> [SELECTED EXCERPT]
[BEGIN]
Proportional Hazards Reliability of Hysterecal Recurrent Processes?

Generations of products have similar field reliability functions because they are designed, processed, shipped, sold, and used in similar environments by similar customers. Replacement parts have similar reliability functions depending on replacement number: 1^st, 2^nd,….

Biostatisticians use David Cox’ proportional hazard (PH) survival function models to quantify effects of treatment or risk factors. Proportional hazard models could describe product’s failure modes, parts’ reliabilities in successive replacements, or products’ reliabilities in successive generations.

Cox’ proportional hazards (PH) failure rate function for a recurrent event process is λ(t;n(t),β)=λo(t)Exp[∑β*j], j=1,2,…,n(t), where n(t) is an event counter and λo(t) is the “base” failure rate function and β is a regression coefficient representing the changes in failure rate functions of successive events j: renewals, repairs, or replacements. [Wikipedia has a lucid explanation of why a PH model is “Proportional”.] Some people call β the “restoration’ factor. In reliability, the regression Exp[∑β*j] could be expanded to multivariate regression Exp[∑∑β(i)*Z(i,j)] with “concomitant” variables Z(i,j), values that describe successive event counter j for failure mode i. Proportional hazards is a testable hypothesis.

Recurrent processes with TTFF, TBF1, TBF2,… with different distributions are called “G-Renewal” Processes [Generalized renewal process – Wikipedia]. Authors have incorporated imperfect repair; TBF after repair could be anything between good-as-new to good-as-old [Ferrari, Kaminsky and Krivtsov]. That has been extended to model repairs that make the product worse than good-as-old. The objective is to quantify the “restoration” factor and the differences between TTFF and subsequent TBFs. I like to call that an “hysterical” process after “hysteresis”, the dependence on history of recurrent processes.
[END]
> [DATA LINES]
[BEGIN]
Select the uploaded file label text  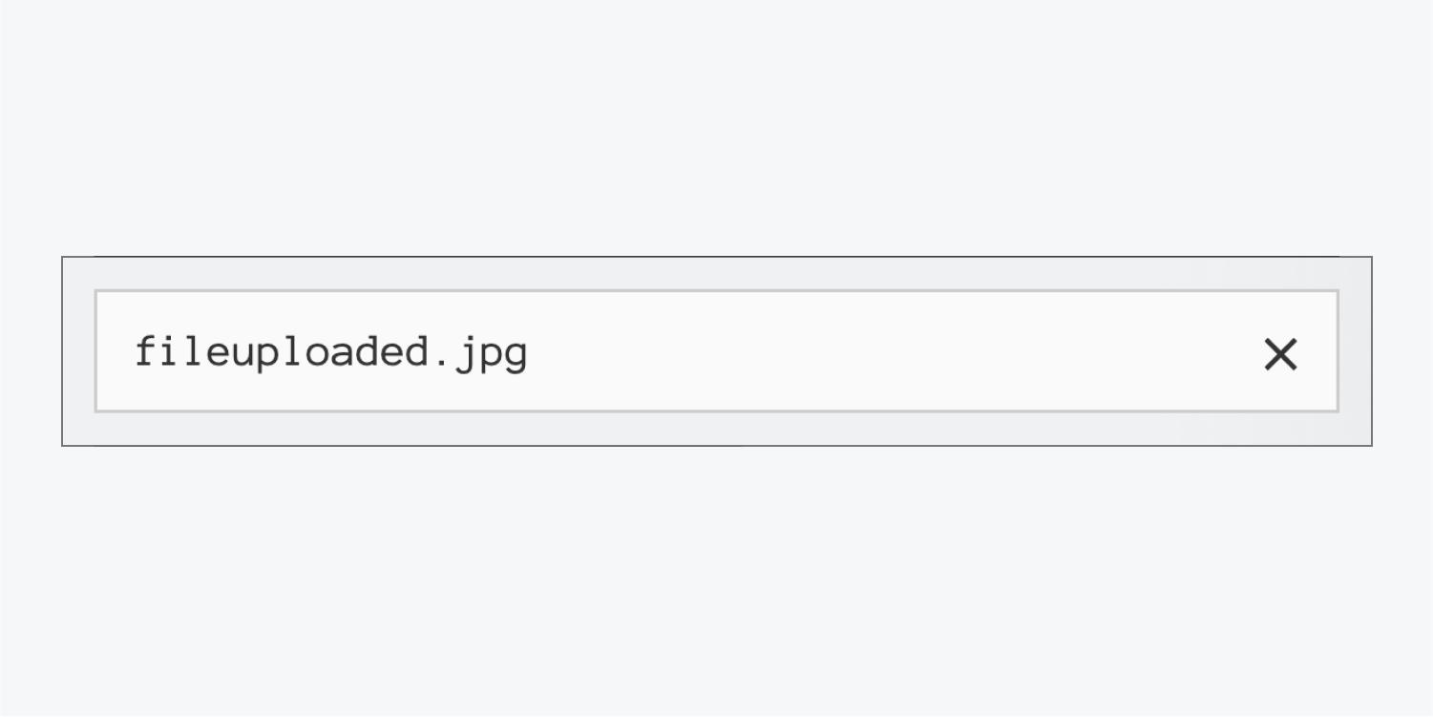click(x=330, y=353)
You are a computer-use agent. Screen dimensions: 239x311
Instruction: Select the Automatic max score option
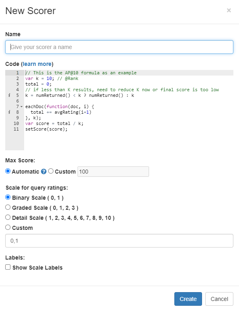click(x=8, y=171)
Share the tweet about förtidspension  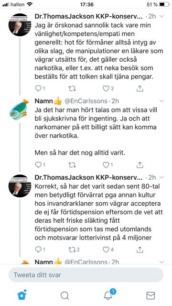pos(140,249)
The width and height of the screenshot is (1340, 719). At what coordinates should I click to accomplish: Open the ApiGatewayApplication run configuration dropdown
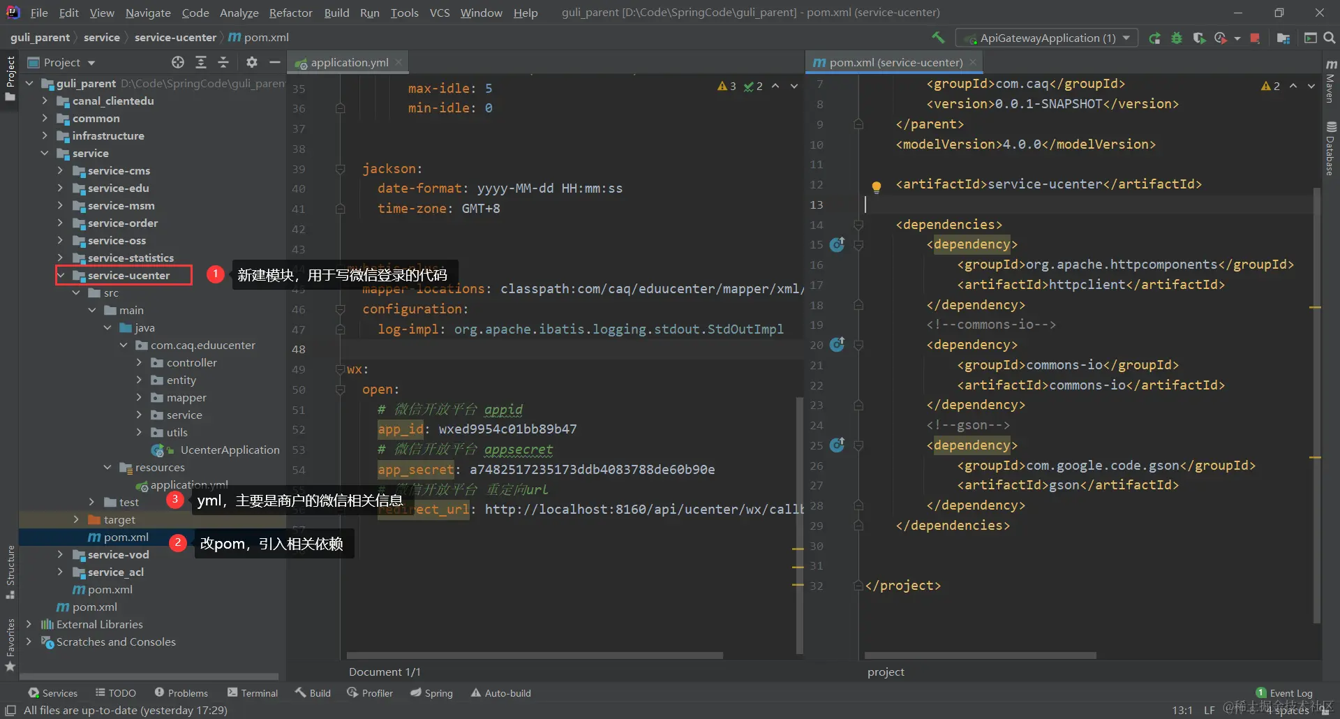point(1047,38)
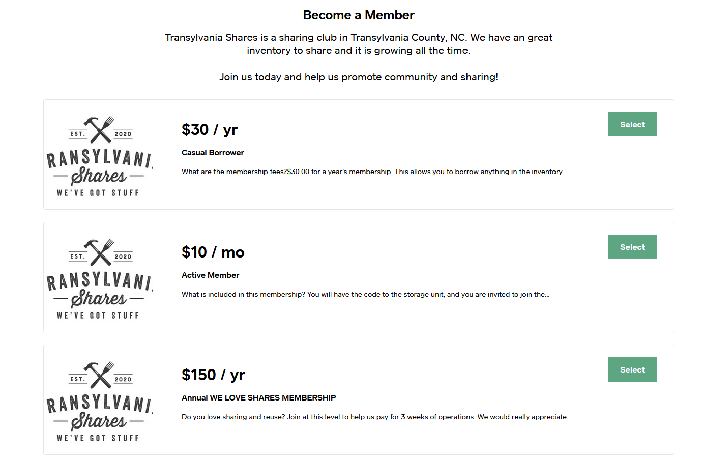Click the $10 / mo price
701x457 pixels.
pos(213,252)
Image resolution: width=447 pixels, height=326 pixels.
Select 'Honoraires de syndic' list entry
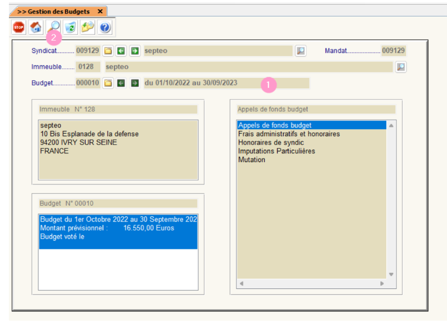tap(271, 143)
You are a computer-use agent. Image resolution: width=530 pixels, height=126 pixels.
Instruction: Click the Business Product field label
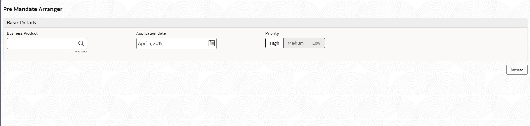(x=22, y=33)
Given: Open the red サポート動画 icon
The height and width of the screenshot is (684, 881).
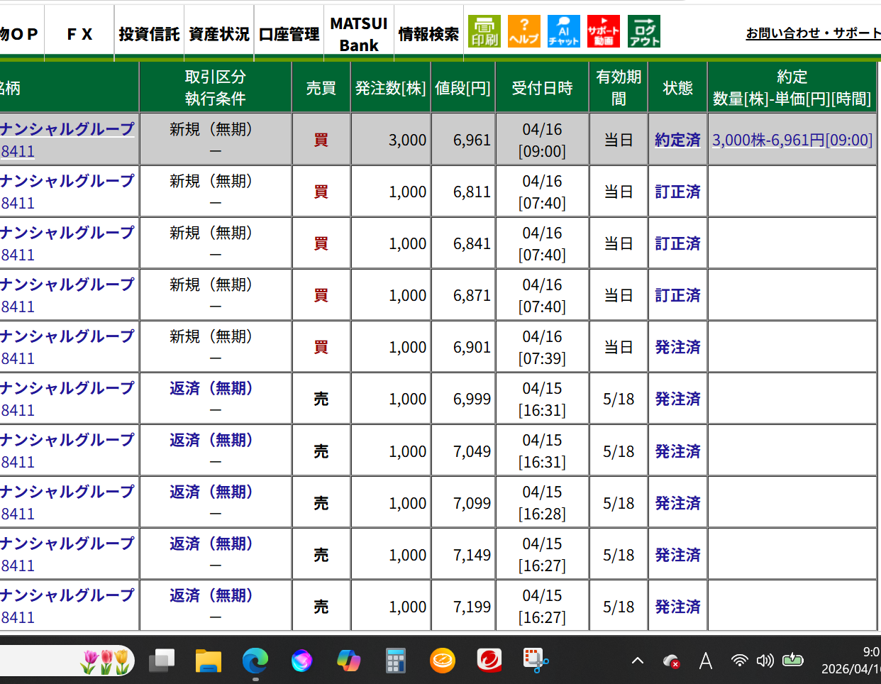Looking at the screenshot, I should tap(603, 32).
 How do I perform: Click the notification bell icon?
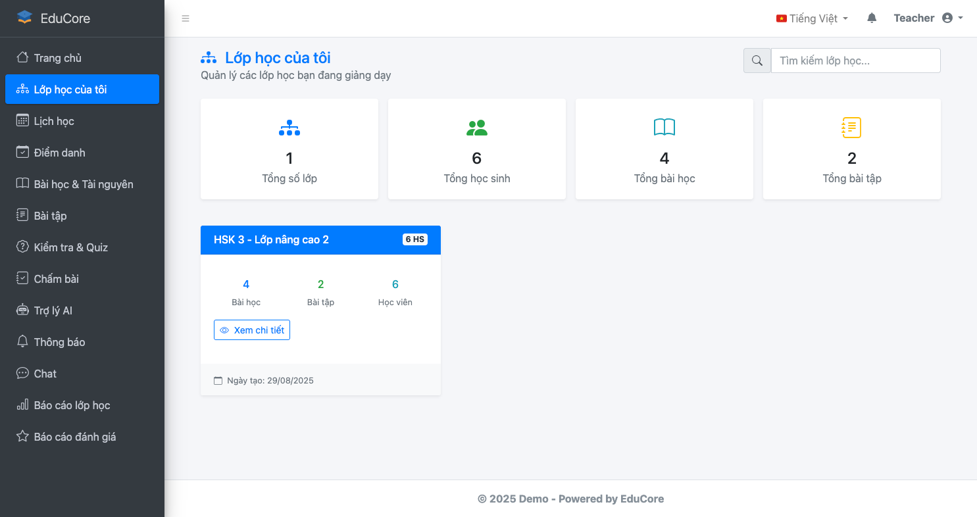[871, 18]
[END]
[BEGIN]
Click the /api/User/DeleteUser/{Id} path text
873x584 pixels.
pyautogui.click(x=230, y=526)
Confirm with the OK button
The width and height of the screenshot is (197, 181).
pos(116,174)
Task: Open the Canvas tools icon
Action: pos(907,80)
[END]
[BEGIN]
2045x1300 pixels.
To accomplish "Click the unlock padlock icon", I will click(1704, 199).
[END]
> [WRITTEN EXERCISE A]
Transcribe the passage of the proportional hazards text starting with "Biostatisticians use David" and going on through "in successive generations.".
> [WRITTEN EXERCISE B]
Answer these questions from the proportional hazards text:
(i) What do biostatisticians use Cox's proportional hazard survival function models to quantify?
(ii) What do some people call β?
(iii) What are recurrent processes with TTFF, TBF1, TBF2,… with different distributions called?

> [EXPECTED ANSWER A]
Biostatisticians use David Cox’ proportional hazard (PH) survival function models to quantify effects of treatment or risk factors. Proportional hazard models could describe product’s failure modes, parts’ reliabilities in successive replacements, or products’ reliabilities in successive generations.

> [EXPECTED ANSWER B]
(i) Effects of treatment or risk factors.
(ii) The "restoration" factor.
(iii) "G-Renewal" Processes.